In the large scheme of things $600,000 is not very much, probably far less than O’Connor’s vaunted Primary Industry Council (one of 75 Government-funded committees set up in the last six months) will cost each year. And certainly less than the minster has committed to restructuring and re-branding MPI.
Both these government cash-gobblers will achieve much less ‘bang-for-bucks’ for the rural community than the RHAANZ with its modest budget need.
Similar rural health alliances in the US and Australia have run for decades on central government funding of the exact same activities for which RHAANZ is now applying to our Government.
This penny-pinching decision reveals as empty rhetoric the coalition Government’s trumpeting of its concern for the regions and provinces.
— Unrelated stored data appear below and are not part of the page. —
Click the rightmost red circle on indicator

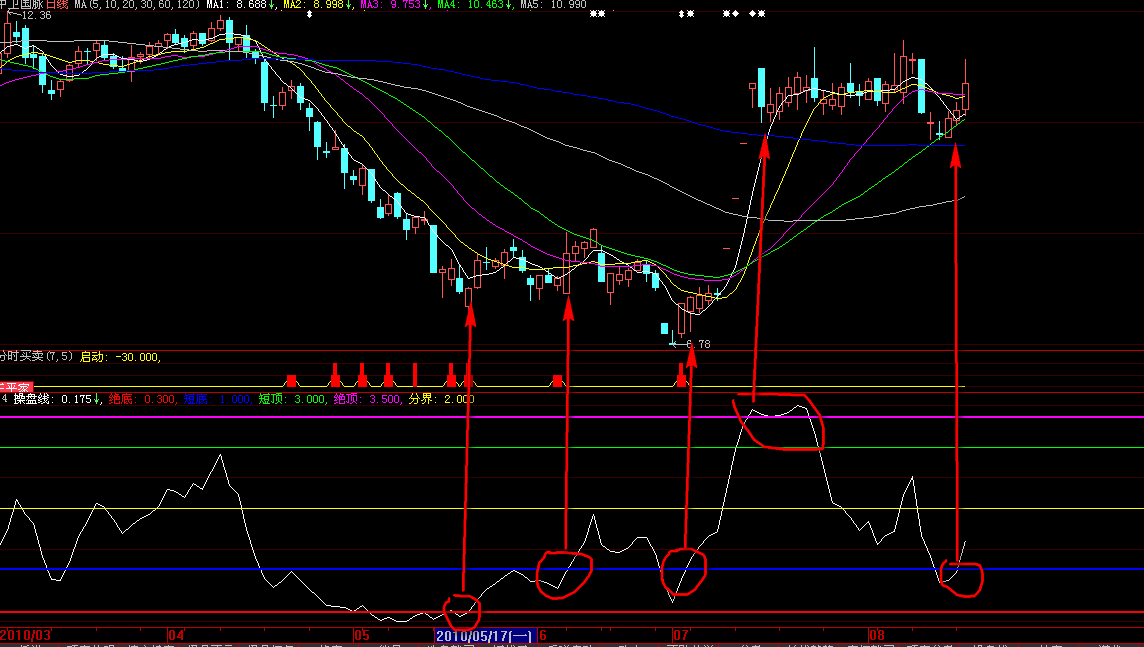(x=964, y=578)
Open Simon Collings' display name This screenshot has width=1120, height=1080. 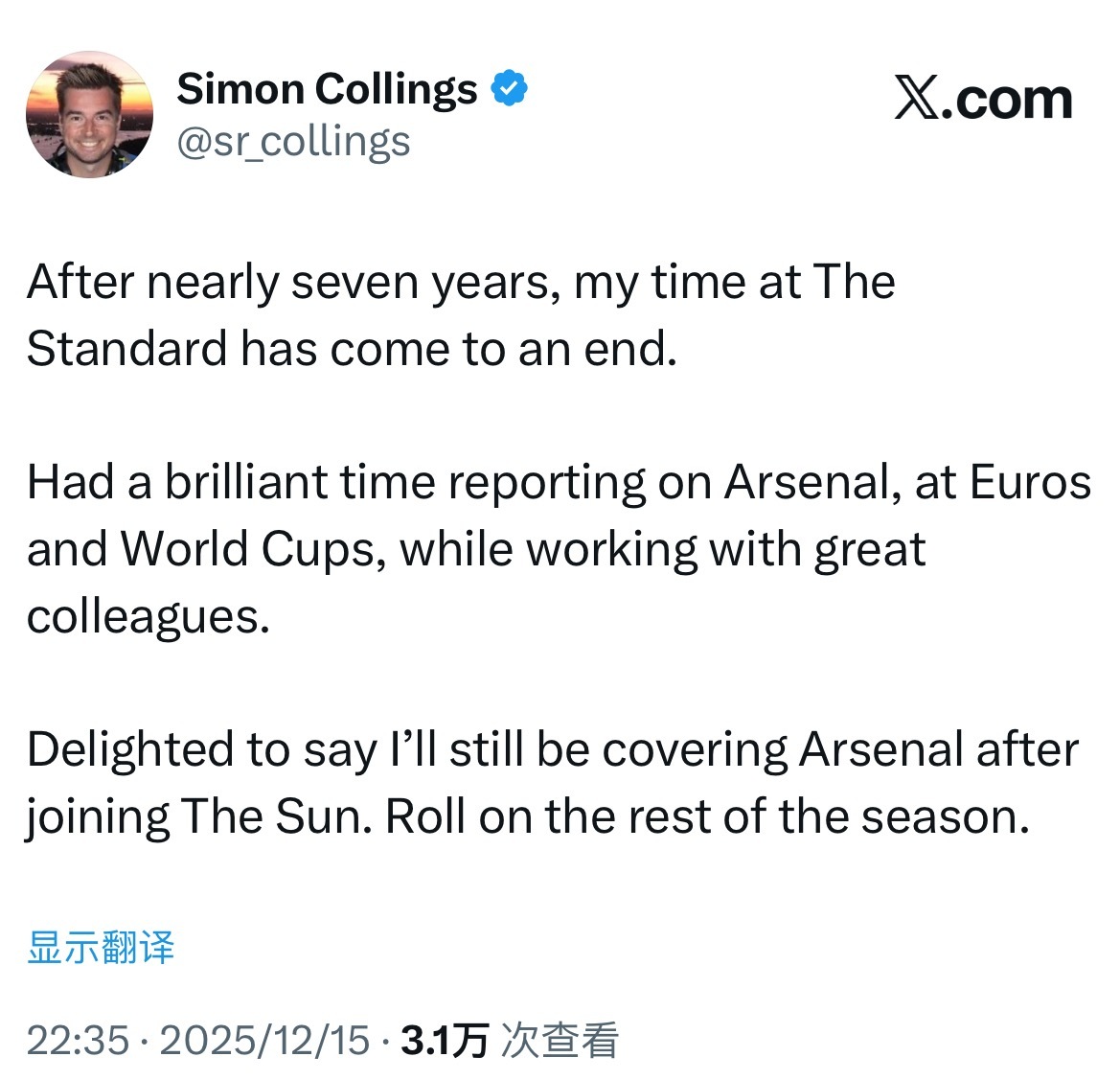tap(327, 87)
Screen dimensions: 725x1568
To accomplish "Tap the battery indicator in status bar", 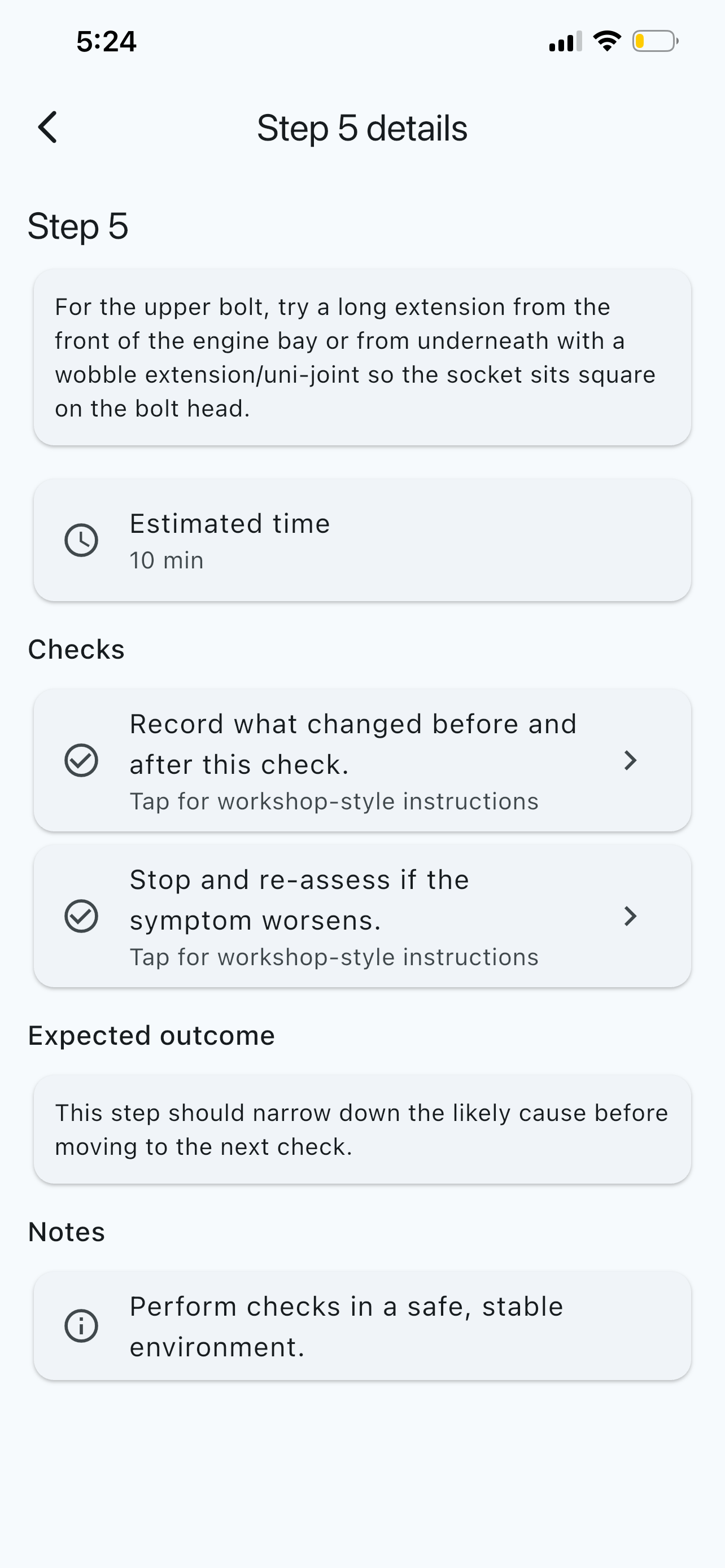I will [654, 40].
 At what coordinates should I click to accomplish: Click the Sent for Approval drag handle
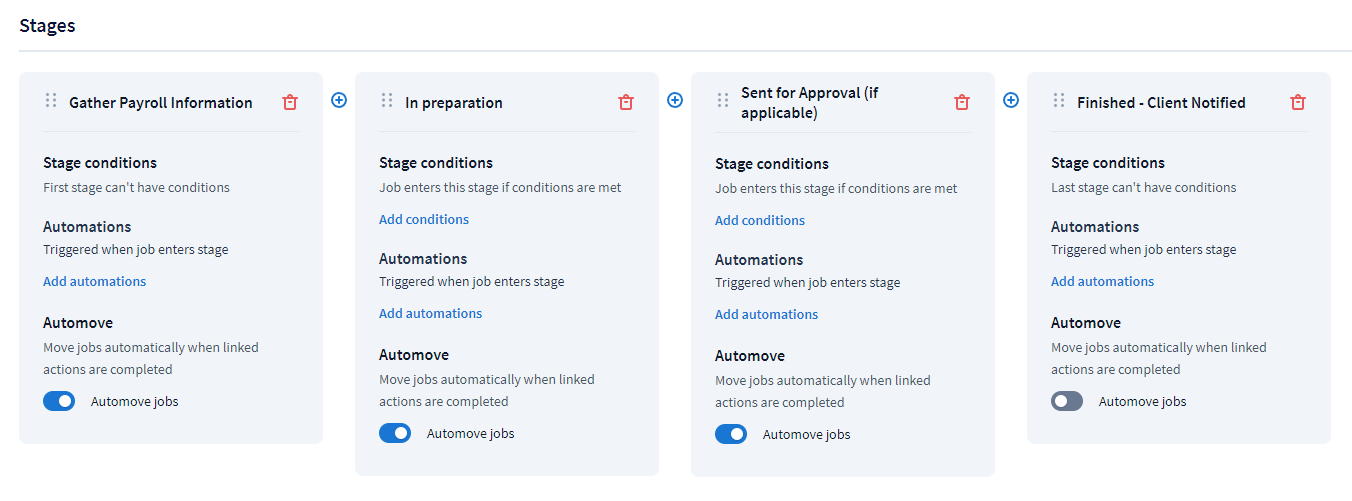[x=723, y=101]
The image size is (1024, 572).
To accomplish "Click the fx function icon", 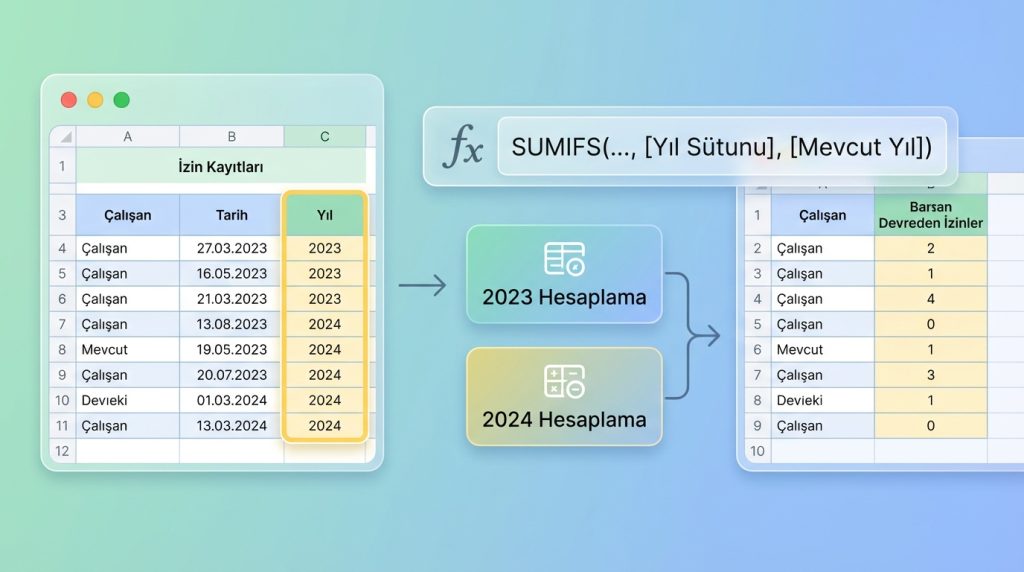I will [x=463, y=147].
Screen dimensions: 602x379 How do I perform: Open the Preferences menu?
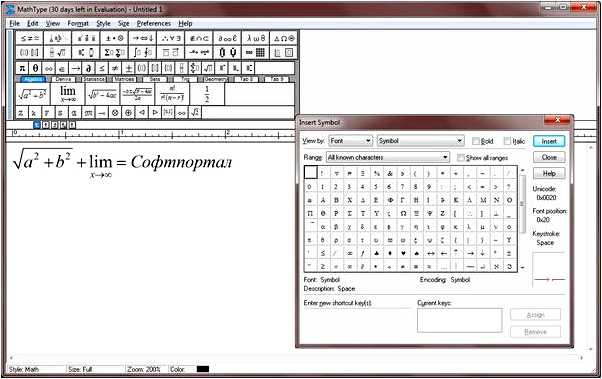click(x=154, y=23)
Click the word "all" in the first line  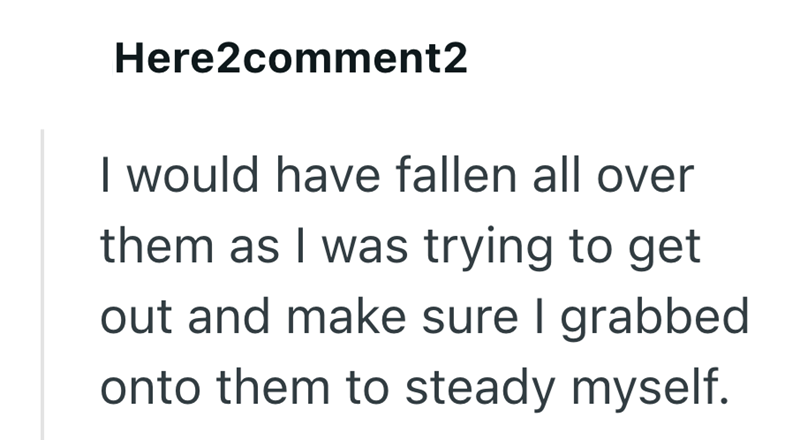(x=562, y=177)
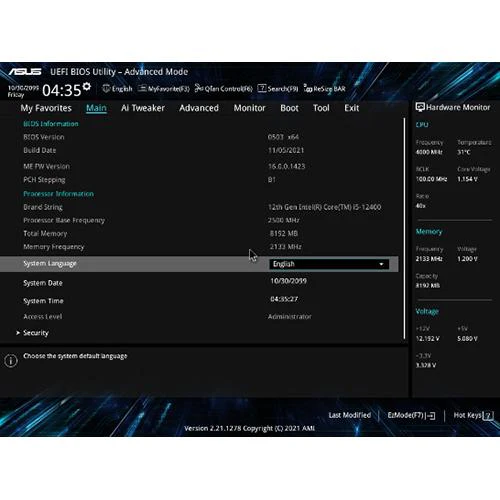
Task: Click the vertical scrollbar beside settings list
Action: (405, 228)
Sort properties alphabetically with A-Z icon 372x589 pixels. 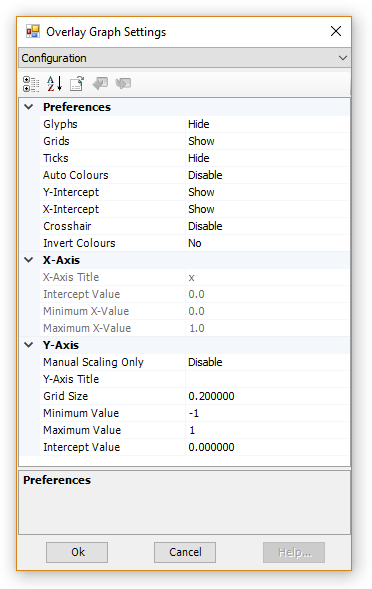click(54, 84)
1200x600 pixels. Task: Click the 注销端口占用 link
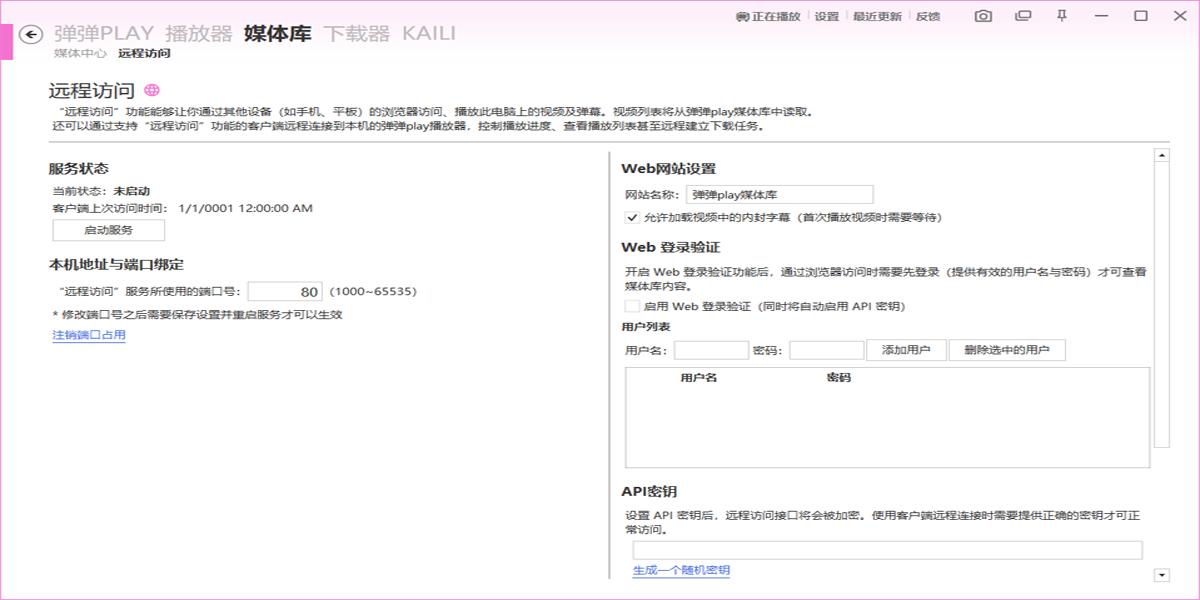tap(89, 336)
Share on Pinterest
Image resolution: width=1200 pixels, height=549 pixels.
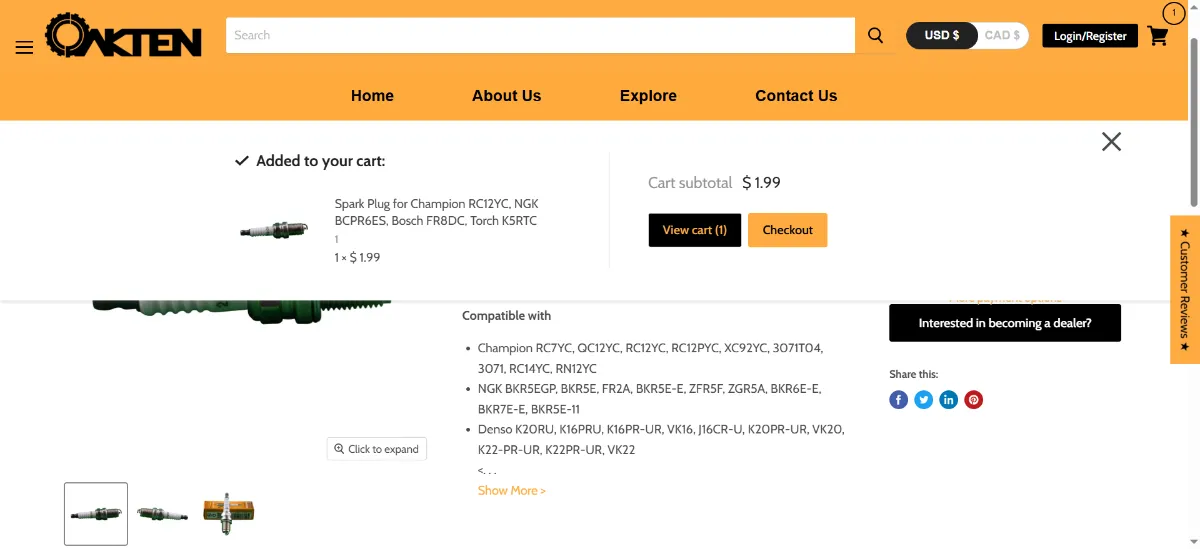(974, 400)
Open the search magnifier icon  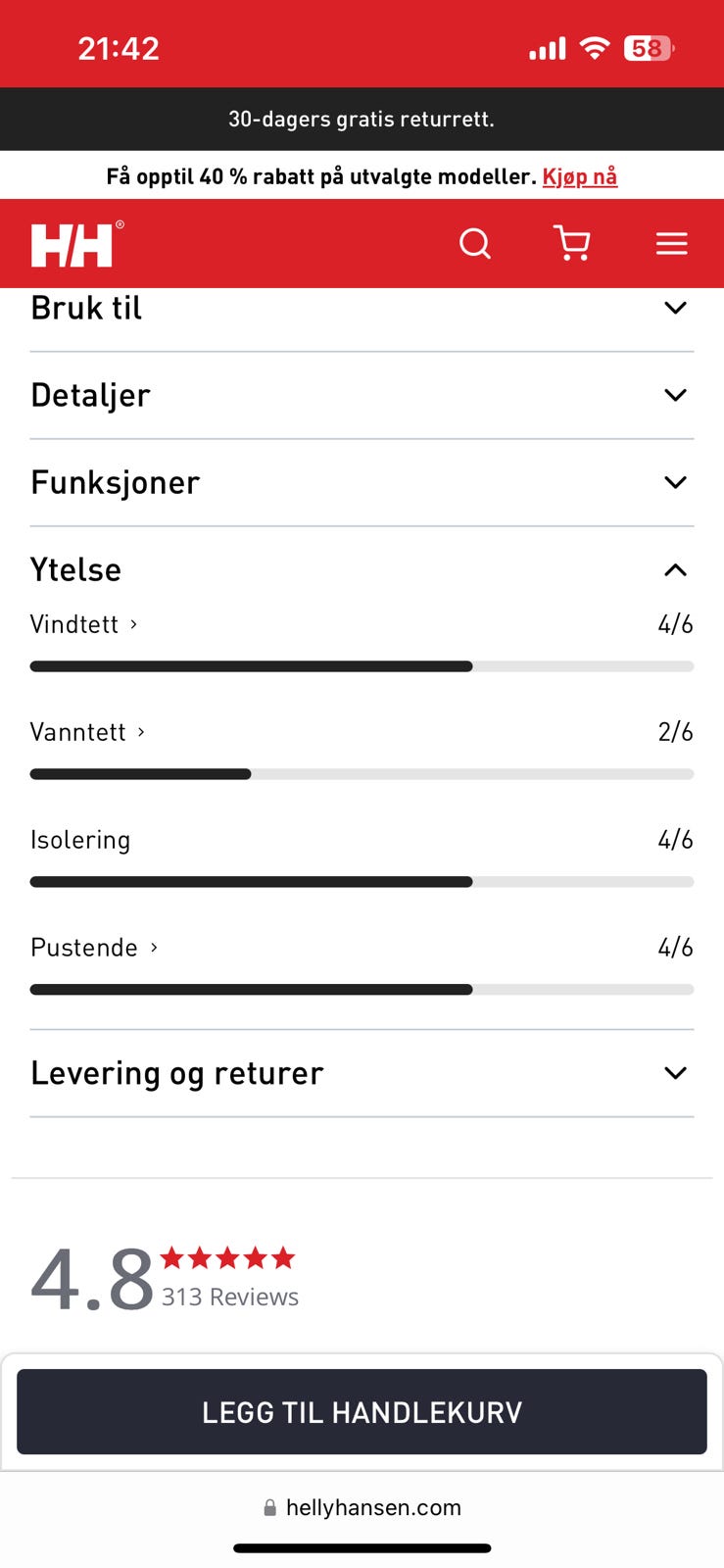coord(475,243)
RHHANZ chair Dr Martin London says the organisation has some options on the table and is now talking about restructuring rather than hibernation. That is good news but it should never have come to this stage.
For five years, RHAANZ has got by on the smell of an oily rag and punched well above its weight. It has strong support in the rural community and has championed important causes in the sector such as rural mental health.
As the now out-of-work RHAANZ chief executive Michelle Thompson says: “RHAANZ’s financial situation is completely symbolic of the underfunding of rural health – full stop!”
RHAANZ’s work and importance to the rural community is summed up perfectly by Rural Women NZ board member and health portfolio convenor Margaret Pittaway: “It has had a dedicated team of passionate and loyal members to support it. Their efforts and support for rural NZ have been vital, and it is a worry that our rural communities may lose this.”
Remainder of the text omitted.